Adding new segmentation rule to TM in Studio 2011
Thread poster: Richard Hill

Richard Hill  Identity Verified
Mexico
Local time: 03:26
Member (2011)
Spanish to English
Nov 10, 2011

I think I might be loosing some hits from my TMs due to not having segmentation with semicolons so I've spent a couple of hours trying to add a new (semicolon) rule and to update the corresponding TM but nothing has changed, so my TM is not segmented at semicolons. I'm not sure what I'm doing wrong but I'll try and explain how I've gone about doing so, in the hope that someone can put me right.

As seen in this image I've added a new rule including a semicolon



and as seen in this image, when updating the TM, I'm applying the language resources of the applicable TM.



and finally, as seen here, segmentation is not applied where there are semicolons



If anyone could tell me the right way to go about adding a new rule to have segmentation applied to semicolons, I'd be really grateful.

Thanks,

Rich

[Edited at 2011-11-10 05:26 GMT]


 

SDL Community  Identity Verified
United Kingdom
Local time: 10:26
English
When the segmentation rule apply Nov 10, 2011

Hi Rich,

The change you made worked fine for me:

Before


After


I think there may be question of how you expect this to work. The rules are applied when you first open the file, so applying a TM on a file that has already been segmented and converted to sdlxliff will not do this. Perhaps this is where you are going wrong?

Regards

Paul


 

Richard Hill  Identity Verified
Mexico
Local time: 03:26
Member (2011)
Spanish to English
TOPIC STARTER
I think you are right Nov 10, 2011

Hi Paul,

One thing I was expecting to happen, is for the actual TM (not only the file I'm about to translate), to be segmented at the semicolons, when I update the TM with the new semicolon rule. Is this not the case?

BTW, the third image in my last post is not a file I'm about to translate, but a view of the TM itself, in the Translation Memory View.

Thanks

Rich


 

SDL Community  Identity Verified
United Kingdom
Local time: 10:26
English
Nice idea ;-) Nov 10, 2011

Hi Rich,

I hadn't ever thought about an option like this, so a nice idea, but no... this is not how it works. The TM contains the results of the translated file so to have segments in there that are segmented from the semicolon then you need to send them there from your translation.

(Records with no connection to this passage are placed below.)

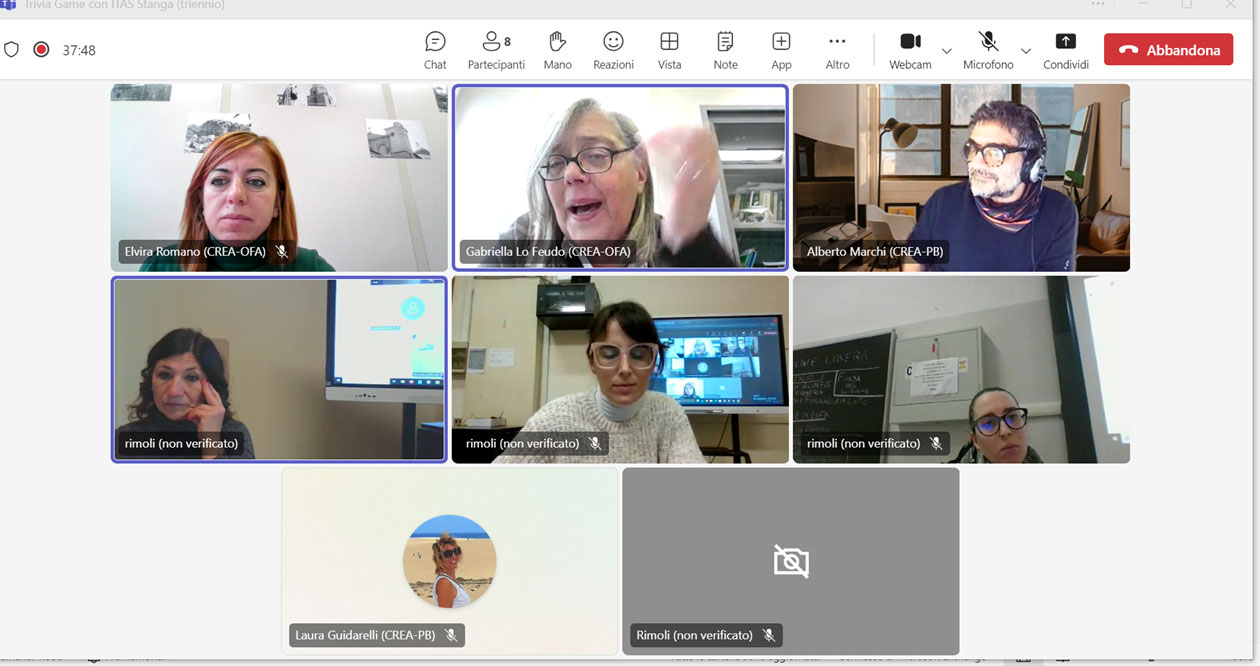Click the camera-off Rimoli tile

pyautogui.click(x=790, y=561)
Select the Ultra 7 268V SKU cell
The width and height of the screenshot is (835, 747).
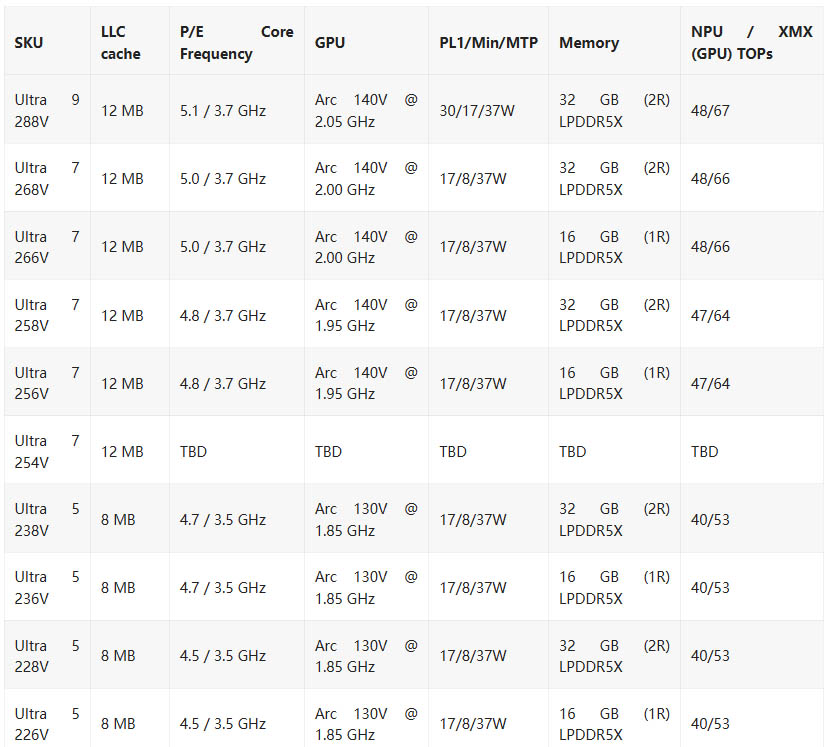click(x=46, y=179)
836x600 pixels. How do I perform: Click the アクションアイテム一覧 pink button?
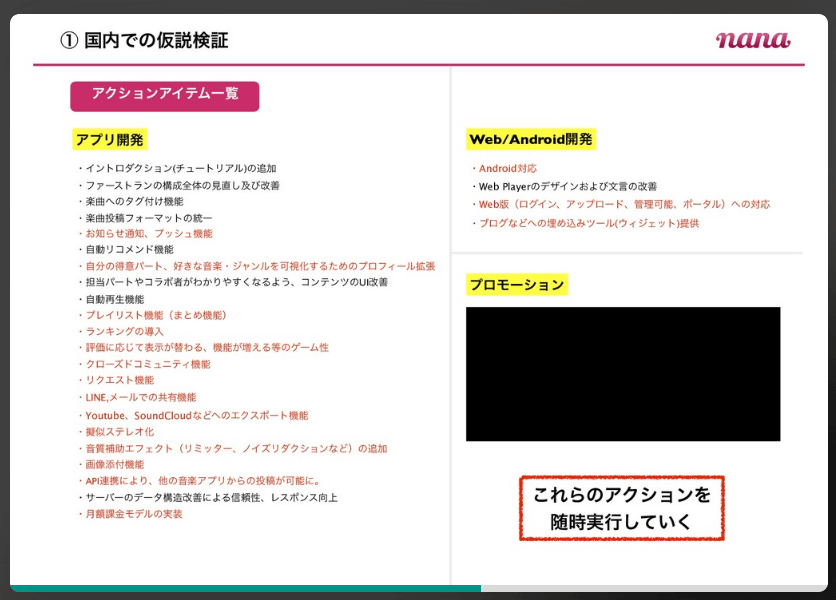(165, 95)
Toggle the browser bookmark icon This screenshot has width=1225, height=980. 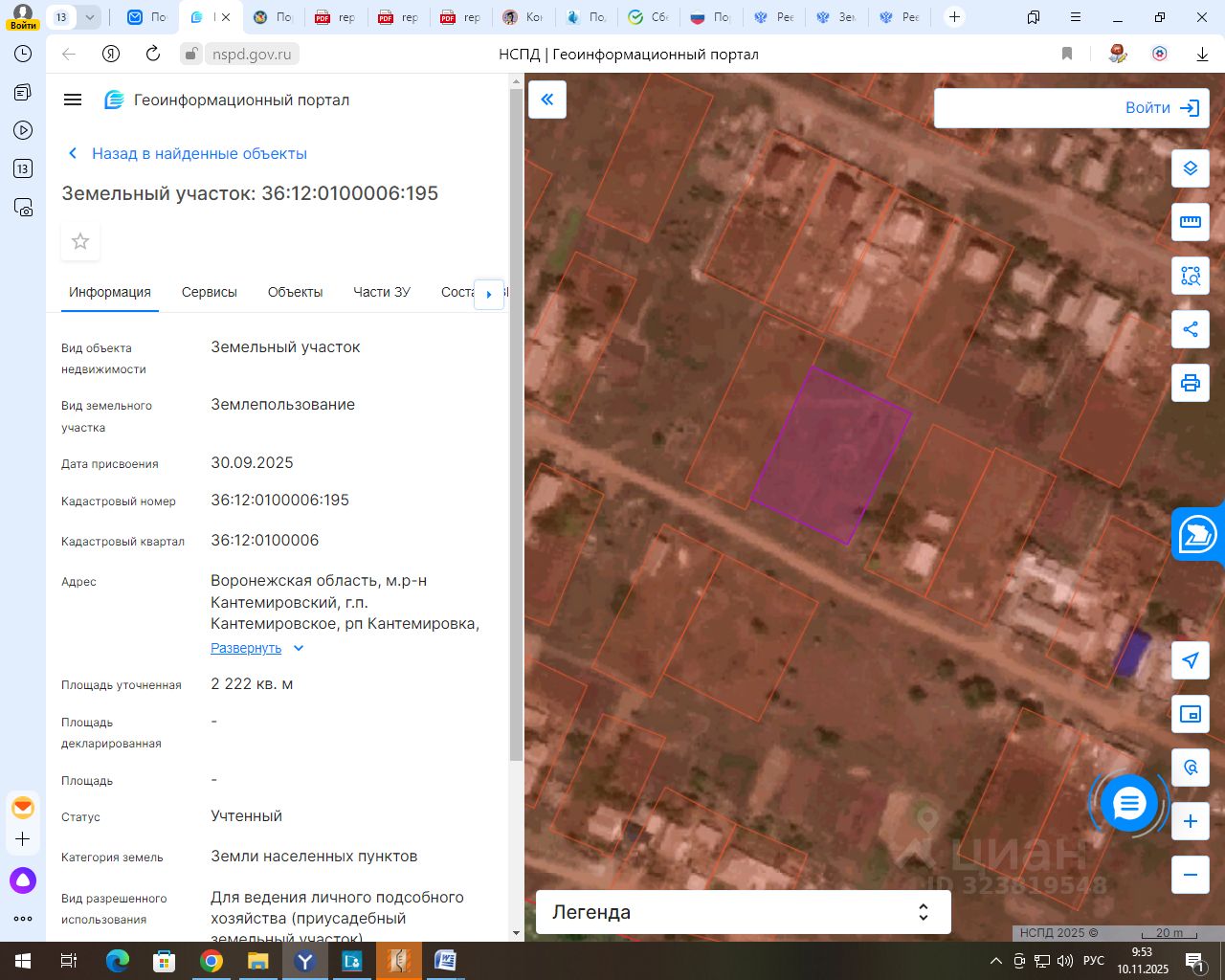click(x=1067, y=54)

If you did change them here then you still wouldn't get the hits you want because unless the file was similarly segmented it still wouldn't match. Chicken and egg almost...

Regards

Paul


 

hhl
Local time: 10:26
English to German
exceeding software intelligence Nov 10, 2011

Hi Rich,
a function doing what you want would not only have to separate the source text segments (that is all, what a segmentation rule does), it would also need to introduce breaks into the target language segments, otherwise it would not be very useful.

Try to do it in the Editor ... with a text, where you have a populated target column.
Step into one segment (source column) and "split segment" - your text will be split into 2 segments, but only the source side will have the break where you wanted. The (existing) translation of the original segment will completely move to the 1st of the 2 new segments, while the second remains empty. This is expected, because how should the software know, where the corresponding break could be in the target translation?

Same thing with your idea. You may of course argue, that the split should take place with each semicolon, be it source or target - but can you seriously rule out, that any one segment in the whole TM may have less or more semicolons on the target than on the source side?

The approch you take is more like an "Alignment" function, where the software guesses which target part belongs to which source part - but still you need the human's brain at the end of the process to confirm that the segmentation is ok on both sides.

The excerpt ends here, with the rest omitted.